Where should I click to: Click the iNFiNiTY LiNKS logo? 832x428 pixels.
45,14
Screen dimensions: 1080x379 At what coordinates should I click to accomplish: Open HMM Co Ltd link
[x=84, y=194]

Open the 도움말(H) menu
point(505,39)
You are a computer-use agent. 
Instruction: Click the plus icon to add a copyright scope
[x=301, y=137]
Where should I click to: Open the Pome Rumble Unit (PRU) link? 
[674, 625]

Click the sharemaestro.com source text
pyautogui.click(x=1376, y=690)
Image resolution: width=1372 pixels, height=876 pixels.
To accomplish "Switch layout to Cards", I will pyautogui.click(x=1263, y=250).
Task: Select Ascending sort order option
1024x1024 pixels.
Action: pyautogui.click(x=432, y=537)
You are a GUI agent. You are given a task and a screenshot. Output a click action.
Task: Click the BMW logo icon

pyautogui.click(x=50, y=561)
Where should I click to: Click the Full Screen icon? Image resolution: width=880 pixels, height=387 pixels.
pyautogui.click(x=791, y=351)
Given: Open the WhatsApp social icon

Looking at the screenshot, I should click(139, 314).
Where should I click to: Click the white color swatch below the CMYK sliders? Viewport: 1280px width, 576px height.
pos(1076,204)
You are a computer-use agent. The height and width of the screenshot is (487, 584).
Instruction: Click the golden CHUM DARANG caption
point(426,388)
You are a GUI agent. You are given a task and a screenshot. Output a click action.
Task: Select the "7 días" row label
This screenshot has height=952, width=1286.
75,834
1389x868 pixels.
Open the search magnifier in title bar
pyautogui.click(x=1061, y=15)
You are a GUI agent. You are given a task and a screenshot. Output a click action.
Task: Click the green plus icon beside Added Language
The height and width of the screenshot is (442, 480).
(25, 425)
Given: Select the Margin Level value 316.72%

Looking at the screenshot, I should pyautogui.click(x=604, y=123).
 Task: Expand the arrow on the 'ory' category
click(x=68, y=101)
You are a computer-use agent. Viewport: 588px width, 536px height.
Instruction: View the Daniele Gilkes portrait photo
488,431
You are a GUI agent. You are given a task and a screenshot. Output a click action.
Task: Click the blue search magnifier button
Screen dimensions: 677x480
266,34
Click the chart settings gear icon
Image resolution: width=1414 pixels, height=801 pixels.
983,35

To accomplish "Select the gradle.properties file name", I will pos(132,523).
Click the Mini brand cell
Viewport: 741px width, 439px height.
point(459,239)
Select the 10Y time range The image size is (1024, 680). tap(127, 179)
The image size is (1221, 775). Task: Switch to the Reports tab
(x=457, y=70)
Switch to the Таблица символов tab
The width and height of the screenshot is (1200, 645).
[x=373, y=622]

==========

● **WHAT YOU ARE ASKED TO DO**
Recast all of the data above as a two-column Markdown table headed Row and Data line, with each non-blank line numbered in order.

● **SOLUTION TO THE EXERCISE**
| Row | Data line |
|---|---|
| 1 | Where should I click to: Click the iNFiNiTY LiNKS logo? 832x428 pixels. |
| 2 | 45,14 |
| 3 | Screen dimensions: 1080x379 At what coordinates should I click to accomplish: Open HMM Co Ltd link |
| 4 | [x=84, y=194] |
| 5 | Open the 도움말(H) menu |
| 6 | point(505,39) |
| 7 | You are a computer-use agent.  |
| 8 | Instruction: Click the plus icon to add a copyright scope |
| 9 | [x=301, y=137] |
| 10 | Where should I click to: Open the Pome Rumble Unit (PRU) link?  |
| 11 | [674, 625] |
| 12 | Click the sharemaestro.com source text |
| 13 | pyautogui.click(x=1376, y=690) |
| 14 | Image resolution: width=1372 pixels, height=876 pixels. |
| 15 | To accomplish "Switch layout to Cards", I will pyautogui.click(x=1263, y=250). |
| 16 | Task: Select Ascending sort order option |
| 17 | 1024x1024 pixels. |
| 18 | Action: pyautogui.click(x=432, y=537) |
| 19 | You are a GUI agent. You are given a task and a screenshot. Output a click action. |
| 20 | Task: Click the BMW logo icon |
| 21 | pyautogui.click(x=50, y=561) |
| 22 | Where should I click to: Click the Full Screen icon? Image resolution: width=880 pixels, height=387 pixels. |
| 23 | pyautogui.click(x=791, y=351) |
| 24 | Given: Open the WhatsApp social icon |
| 25 | Looking at the screenshot, I should click(139, 314). |
| 26 | Where should I click to: Click the white color swatch below the CMYK sliders? Viewport: 1280px width, 576px height. |
| 27 | pos(1076,204) |
| 28 | You are a computer-use agent. The height and width of the screenshot is (487, 584). |
| 29 | Instruction: Click the golden CHUM DARANG caption |
| 30 | point(426,388) |
| 31 | You are a GUI agent. You are given a task and a screenshot. Output a click action. |
| 32 | Task: Select the "7 días" row label |
| 33 | This screenshot has height=952, width=1286. |
| 34 | 75,834 |
| 35 | 1389x868 pixels. |
| 36 | Open the search magnifier in title bar |
| 37 | pyautogui.click(x=1061, y=15) |
| 38 | You are a GUI agent. You are given a task and a screenshot. Output a click action. |
| 39 | Task: Click the green plus icon beside Added Language |
| 40 | The height and width of the screenshot is (442, 480). |
| 41 | (25, 425) |
| 42 | Given: Select the Margin Level value 316.72% |
| 43 | Looking at the screenshot, I should pyautogui.click(x=604, y=123). |
| 44 |  Task: Expand the arrow on the 'ory' category |
| 45 | click(x=68, y=101) |
| 46 | You are a computer-use agent. Viewport: 588px width, 536px height. |
| 47 | Instruction: View the Daniele Gilkes portrait photo |
| 48 | 488,431 |
| 49 | You are a GUI agent. You are given a task and a screenshot. Output a click action. |
| 50 | Task: Click the blue search magnifier button |
| 51 | Screen dimensions: 677x480 |
| 52 | 266,34 |
| 53 | Click the chart settings gear icon |
| 54 | Image resolution: width=1414 pixels, height=801 pixels. |
| 55 | 983,35 |
| 56 | To accomplish "Select the gradle.properties file name", I will pos(132,523). |
| 57 | Click the Mini brand cell |
| 58 | Viewport: 741px width, 439px height. |
| 59 | point(459,239) |
| 60 | Select the 10Y time range The image size is (1024, 680). tap(127, 179) |
| 61 | The image size is (1221, 775). Task: Switch to the Reports tab |
| 62 | (x=457, y=70) |
| 63 | Switch to the Таблица символов tab |
| 64 | The width and height of the screenshot is (1200, 645). |
| 65 | [x=373, y=622] |